Period of optimism faces sobering dawn
Will soaring prices rain on Hanoi's growth parade? Chief Asia correspondent Greg Torode in Hanoi examines Vietnam's new inflation challenge
For years, they have flooded into Hanoi by the thousands: poor rural workers seeking better wages as cooks, cleaners, and construction and factory workers. As they came, steady economic growth helped the Vietnamese capital absorb them and provide a ladder out of poverty, allowing them to dream of a better life for their children.
Wealthy Hanoians have long dubbed them nha que, a vaguely derogatory term for 'peasant', yet they stand as a success story for Vietnam's Communist Party leadership.
Just 10 years ago Vietnam was considered one of the world's poorest nations after decades of war-era austerity, mismanagement and a crippling US economic embargo. But next year the government is aiming to announce the eradication of poverty and plans to join the ranks of mid-level industrialised nations by 2020.
But suddenly, things are not quite so simple. Rising inflation has emerged as the economy shows early signs of overheating, potentially trapping low-income earners in poverty and putting the government's much-vaunted targets at risk.
National inflation figures saw prices rise 19.4 per cent from March 2007 to March this year. In the capital, the situation is even worse, as food, fuel and rents rise even more.
For the first time in years, many poor and low-income workers now flooding Hanoi will feel worse off, rather than better.
'It is like some money gets stolen every day,' said Tham, 28, who earns 2 million dong (HK$973) per month pumping petrol in a central Hanoi fuel station. 'It is becoming more and more difficult to maintain the living standard in our family.'
Sang, a 56-year-old driver, said he noticed everything becoming expensive. 'I have to ask my wife to think carefully before doing any shopping. She does complain, but I tell her the whole country needs to economise, not only us.'
The government has ratcheted down growth targets this year as it embarks on a range of blunt measures to rein in prices, forcing banks to tighten liquidity, launching economy drives and forcing state companies to invest more wisely.
Prime Minister Nguyen Tan Dung has described the fight as the government's top priority - apparently confirming the party's long-held desire for stability over growth.

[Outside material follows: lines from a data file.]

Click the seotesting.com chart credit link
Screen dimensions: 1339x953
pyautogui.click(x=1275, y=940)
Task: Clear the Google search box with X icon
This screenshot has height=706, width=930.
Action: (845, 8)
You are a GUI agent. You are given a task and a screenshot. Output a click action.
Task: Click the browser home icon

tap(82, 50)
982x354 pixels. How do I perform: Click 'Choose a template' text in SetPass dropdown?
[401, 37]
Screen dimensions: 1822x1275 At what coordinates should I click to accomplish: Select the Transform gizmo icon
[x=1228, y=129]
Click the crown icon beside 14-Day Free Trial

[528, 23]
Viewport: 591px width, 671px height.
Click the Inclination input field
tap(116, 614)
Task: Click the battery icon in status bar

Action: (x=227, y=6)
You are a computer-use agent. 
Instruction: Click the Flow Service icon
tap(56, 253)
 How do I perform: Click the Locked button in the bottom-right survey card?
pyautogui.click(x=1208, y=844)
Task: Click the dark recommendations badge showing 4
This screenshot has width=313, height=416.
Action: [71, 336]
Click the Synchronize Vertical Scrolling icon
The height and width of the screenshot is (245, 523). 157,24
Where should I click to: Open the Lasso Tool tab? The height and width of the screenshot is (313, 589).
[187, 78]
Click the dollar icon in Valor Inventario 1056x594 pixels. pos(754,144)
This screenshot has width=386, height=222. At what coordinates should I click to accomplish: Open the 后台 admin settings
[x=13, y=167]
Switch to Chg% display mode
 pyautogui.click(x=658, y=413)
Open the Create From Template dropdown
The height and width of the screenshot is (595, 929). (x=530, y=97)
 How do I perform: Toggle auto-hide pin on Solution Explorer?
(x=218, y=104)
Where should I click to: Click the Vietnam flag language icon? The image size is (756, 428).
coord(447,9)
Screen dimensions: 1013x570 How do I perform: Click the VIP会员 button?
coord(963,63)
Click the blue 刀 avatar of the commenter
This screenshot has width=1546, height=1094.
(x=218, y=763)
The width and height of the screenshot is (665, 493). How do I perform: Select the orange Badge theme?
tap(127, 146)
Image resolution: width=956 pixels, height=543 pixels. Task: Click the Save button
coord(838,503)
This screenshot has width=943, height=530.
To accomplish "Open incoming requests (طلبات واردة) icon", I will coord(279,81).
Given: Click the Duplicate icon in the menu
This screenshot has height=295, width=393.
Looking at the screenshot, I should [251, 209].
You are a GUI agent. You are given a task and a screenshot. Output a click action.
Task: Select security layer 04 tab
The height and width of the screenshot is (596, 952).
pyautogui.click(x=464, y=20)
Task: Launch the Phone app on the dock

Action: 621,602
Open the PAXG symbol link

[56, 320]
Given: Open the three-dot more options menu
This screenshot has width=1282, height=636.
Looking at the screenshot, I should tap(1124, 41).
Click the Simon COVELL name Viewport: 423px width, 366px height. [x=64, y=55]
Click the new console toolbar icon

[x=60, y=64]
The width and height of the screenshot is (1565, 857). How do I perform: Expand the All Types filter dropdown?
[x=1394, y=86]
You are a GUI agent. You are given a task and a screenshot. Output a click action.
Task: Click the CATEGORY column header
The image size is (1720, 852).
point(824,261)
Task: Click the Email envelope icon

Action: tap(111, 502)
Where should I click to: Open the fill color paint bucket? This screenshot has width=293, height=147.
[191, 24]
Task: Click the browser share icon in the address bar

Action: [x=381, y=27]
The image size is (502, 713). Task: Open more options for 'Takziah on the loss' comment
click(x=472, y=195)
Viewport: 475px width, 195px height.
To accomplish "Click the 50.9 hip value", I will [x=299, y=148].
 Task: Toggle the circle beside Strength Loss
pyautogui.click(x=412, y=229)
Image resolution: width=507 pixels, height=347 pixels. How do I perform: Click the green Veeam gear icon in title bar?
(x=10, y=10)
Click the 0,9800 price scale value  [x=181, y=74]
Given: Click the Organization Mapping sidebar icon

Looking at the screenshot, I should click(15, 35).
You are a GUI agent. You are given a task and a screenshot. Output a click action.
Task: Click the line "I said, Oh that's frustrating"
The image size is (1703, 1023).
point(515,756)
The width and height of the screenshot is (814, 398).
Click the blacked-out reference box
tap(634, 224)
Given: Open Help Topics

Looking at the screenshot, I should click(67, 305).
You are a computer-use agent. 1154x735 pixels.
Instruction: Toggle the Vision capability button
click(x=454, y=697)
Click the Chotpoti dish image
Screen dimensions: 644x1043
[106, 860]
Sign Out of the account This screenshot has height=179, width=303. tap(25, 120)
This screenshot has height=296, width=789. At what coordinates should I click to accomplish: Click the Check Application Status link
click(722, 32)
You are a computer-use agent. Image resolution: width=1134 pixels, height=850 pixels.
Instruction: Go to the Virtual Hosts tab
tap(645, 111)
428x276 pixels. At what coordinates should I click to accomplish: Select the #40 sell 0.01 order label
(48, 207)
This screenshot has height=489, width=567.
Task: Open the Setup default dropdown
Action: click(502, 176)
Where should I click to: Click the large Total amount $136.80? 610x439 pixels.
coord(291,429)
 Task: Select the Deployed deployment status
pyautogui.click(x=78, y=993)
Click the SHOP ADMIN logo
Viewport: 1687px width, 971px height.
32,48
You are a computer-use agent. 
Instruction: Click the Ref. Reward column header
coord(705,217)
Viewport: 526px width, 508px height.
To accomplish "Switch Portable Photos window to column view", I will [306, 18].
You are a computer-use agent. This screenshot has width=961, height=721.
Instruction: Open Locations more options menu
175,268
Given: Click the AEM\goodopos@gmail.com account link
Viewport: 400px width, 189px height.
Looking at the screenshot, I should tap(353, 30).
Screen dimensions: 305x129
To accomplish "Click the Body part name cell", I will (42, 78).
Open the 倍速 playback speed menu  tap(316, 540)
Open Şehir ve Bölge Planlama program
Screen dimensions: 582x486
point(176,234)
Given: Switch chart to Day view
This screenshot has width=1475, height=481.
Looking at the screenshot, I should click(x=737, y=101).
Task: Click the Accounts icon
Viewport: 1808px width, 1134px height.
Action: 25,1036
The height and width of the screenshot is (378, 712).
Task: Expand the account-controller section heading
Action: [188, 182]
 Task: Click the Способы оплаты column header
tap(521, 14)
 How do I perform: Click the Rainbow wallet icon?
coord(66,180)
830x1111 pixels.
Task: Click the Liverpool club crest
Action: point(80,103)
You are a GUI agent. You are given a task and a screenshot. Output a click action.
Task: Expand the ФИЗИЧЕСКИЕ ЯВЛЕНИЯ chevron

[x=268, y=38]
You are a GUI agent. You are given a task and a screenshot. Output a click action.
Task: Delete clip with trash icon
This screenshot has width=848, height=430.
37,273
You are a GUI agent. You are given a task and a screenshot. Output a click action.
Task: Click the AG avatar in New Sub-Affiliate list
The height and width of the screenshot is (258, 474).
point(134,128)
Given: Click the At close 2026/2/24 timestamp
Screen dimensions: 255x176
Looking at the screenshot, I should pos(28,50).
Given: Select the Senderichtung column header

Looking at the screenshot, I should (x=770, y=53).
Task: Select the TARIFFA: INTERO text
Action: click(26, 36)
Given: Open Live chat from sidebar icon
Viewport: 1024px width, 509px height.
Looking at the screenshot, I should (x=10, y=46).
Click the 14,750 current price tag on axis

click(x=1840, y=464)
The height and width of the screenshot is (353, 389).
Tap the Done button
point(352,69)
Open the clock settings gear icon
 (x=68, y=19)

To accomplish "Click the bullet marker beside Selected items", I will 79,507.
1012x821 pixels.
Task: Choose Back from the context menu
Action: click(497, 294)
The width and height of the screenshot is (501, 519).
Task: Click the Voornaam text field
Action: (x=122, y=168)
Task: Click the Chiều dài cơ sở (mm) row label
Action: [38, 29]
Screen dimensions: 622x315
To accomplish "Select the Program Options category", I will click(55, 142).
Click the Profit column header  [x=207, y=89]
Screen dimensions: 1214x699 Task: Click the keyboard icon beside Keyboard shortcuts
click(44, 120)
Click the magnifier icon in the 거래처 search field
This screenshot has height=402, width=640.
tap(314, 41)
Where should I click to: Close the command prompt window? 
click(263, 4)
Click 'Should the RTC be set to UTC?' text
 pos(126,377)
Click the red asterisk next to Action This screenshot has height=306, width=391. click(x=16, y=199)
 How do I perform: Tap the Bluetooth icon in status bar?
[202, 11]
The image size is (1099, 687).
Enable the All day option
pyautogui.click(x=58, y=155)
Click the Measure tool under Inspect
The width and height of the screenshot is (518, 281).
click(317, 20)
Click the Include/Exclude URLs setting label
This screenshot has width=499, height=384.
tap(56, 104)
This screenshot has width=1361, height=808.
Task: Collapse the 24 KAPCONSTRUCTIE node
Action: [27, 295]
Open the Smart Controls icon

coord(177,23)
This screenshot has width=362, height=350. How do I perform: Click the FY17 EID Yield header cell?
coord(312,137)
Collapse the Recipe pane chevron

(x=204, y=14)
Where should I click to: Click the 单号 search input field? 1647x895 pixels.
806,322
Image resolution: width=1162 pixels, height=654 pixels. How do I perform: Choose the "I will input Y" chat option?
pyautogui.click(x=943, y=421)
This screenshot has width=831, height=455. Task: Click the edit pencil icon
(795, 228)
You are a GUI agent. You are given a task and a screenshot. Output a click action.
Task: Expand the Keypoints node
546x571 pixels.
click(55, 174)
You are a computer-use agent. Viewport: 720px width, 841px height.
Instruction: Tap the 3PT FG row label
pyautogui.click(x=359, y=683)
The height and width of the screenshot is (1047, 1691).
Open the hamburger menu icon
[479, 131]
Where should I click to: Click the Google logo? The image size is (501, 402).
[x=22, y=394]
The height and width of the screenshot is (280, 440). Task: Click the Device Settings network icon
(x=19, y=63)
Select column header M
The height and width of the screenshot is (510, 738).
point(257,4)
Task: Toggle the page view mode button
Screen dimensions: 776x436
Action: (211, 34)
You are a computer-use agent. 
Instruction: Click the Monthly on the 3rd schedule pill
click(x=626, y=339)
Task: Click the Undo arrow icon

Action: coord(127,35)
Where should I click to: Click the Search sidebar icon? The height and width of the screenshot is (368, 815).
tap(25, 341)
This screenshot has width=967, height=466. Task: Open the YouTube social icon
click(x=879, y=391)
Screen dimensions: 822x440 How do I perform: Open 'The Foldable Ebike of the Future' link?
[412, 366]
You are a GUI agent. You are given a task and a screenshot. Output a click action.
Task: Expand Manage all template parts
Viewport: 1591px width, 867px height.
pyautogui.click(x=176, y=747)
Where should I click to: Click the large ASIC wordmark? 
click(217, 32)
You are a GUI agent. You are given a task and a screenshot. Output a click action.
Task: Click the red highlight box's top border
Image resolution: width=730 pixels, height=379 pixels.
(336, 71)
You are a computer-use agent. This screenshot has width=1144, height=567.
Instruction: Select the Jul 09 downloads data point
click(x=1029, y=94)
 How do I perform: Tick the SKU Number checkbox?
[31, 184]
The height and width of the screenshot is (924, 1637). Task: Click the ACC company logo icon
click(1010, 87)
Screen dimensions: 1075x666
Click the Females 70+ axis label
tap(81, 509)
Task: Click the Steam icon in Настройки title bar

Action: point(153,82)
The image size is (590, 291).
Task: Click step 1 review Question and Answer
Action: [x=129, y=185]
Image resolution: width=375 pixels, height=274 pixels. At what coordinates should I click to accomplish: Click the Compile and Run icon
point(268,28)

Domestic policies are just part of the problem, however. Vietnam has been importing inflation from its biggest trading partner, China. Its largest export target, the US, is suffering a slowdown and a weakening dollar.
Not everyone is happy. Some veteran foreign investors fear the government is being too fierce in its effort to reduce demand rather than stimulate supply by, in part, reinvigorating economic reforms.
Widening access to land and easing regulations to promote competition in retail, distribution and services would all help, they say.
Given hot inflows of foreign investment capital - more than US$20 billion last year as Vietnam joined the World Trade Organisation - some also fear slowing approvals and banking problems as the government seeks to slow development.
Nguyen Minh Phong, an economic researcher at the Hanoi People's Committee, said the government only wanted to tweak rather than stifle growth.
'Twelve per cent [inflation] would be fine ... but 20? That is too hot for us,' he said.